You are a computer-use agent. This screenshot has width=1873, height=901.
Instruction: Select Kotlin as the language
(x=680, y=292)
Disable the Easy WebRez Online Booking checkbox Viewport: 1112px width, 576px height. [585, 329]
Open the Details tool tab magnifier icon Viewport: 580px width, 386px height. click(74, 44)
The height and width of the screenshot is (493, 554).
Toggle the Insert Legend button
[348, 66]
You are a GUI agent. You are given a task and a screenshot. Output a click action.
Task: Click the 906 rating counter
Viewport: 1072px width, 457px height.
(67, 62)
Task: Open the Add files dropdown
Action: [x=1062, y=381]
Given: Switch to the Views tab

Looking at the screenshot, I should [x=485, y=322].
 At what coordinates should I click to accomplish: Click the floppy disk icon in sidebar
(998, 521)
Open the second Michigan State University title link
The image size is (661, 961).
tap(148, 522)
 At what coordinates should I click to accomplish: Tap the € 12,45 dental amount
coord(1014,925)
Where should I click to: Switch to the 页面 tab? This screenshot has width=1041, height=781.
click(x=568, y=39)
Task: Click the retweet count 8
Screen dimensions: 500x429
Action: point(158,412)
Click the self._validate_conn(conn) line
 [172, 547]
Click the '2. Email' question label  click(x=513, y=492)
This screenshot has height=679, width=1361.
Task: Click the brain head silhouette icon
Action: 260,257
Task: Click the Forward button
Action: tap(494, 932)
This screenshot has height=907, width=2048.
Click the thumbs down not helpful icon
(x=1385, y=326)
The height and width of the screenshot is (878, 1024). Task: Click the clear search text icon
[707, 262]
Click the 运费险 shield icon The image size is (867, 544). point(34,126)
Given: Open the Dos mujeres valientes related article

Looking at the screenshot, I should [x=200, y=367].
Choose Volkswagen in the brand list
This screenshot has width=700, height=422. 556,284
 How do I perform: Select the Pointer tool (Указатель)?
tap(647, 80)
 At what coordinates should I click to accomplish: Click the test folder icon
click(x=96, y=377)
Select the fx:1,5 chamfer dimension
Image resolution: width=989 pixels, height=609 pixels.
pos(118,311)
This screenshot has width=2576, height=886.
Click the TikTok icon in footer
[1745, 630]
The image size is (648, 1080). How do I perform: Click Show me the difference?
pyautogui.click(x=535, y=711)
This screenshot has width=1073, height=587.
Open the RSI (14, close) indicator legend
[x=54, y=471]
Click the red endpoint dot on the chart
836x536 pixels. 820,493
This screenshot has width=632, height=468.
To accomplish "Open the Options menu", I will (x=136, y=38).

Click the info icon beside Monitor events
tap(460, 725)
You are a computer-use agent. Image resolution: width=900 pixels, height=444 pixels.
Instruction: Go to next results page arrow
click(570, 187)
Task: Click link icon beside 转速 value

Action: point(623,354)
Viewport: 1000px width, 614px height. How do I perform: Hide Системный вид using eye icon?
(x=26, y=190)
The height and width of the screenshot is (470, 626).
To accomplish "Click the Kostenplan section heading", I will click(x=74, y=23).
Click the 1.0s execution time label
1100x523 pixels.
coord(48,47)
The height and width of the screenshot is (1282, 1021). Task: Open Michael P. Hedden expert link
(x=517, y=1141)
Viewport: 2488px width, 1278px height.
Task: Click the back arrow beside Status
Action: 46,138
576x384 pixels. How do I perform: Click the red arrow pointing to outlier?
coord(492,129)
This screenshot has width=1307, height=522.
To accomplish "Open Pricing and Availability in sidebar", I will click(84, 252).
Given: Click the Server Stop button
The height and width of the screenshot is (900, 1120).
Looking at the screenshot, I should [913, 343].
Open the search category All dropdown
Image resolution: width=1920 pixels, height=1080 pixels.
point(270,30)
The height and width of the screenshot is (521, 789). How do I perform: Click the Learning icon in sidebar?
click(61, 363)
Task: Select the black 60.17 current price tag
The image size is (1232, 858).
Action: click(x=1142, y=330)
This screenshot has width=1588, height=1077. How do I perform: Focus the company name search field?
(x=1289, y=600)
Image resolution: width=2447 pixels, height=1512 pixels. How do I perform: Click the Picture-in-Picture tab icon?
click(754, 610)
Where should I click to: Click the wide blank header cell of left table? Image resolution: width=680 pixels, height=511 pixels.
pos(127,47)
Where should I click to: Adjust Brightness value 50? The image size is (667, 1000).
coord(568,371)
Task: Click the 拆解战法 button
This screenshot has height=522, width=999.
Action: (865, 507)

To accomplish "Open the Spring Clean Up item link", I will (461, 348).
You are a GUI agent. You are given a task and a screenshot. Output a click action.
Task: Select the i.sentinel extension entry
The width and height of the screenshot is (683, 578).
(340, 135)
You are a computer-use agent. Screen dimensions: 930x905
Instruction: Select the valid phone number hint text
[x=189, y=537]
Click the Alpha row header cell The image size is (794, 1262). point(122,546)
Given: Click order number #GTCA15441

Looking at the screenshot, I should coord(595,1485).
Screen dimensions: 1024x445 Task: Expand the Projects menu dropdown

##########

◆ ACTION ITEM
Whenever a line of the data includes "agent", copy that line.

◆ RESPONSE TO THIS TASK
You are a computer-use agent. This screenshot has width=1873, height=901.
You are a GUI agent. You are given a task and a screenshot. Output a click action.
You are a computer-use agent. Image resolution: width=900 pixels, height=444 pixels.
You are a GUI agent. You are given a task and a screenshot. Output a click action.
You are a computer-use agent. Screen dimensions: 930x905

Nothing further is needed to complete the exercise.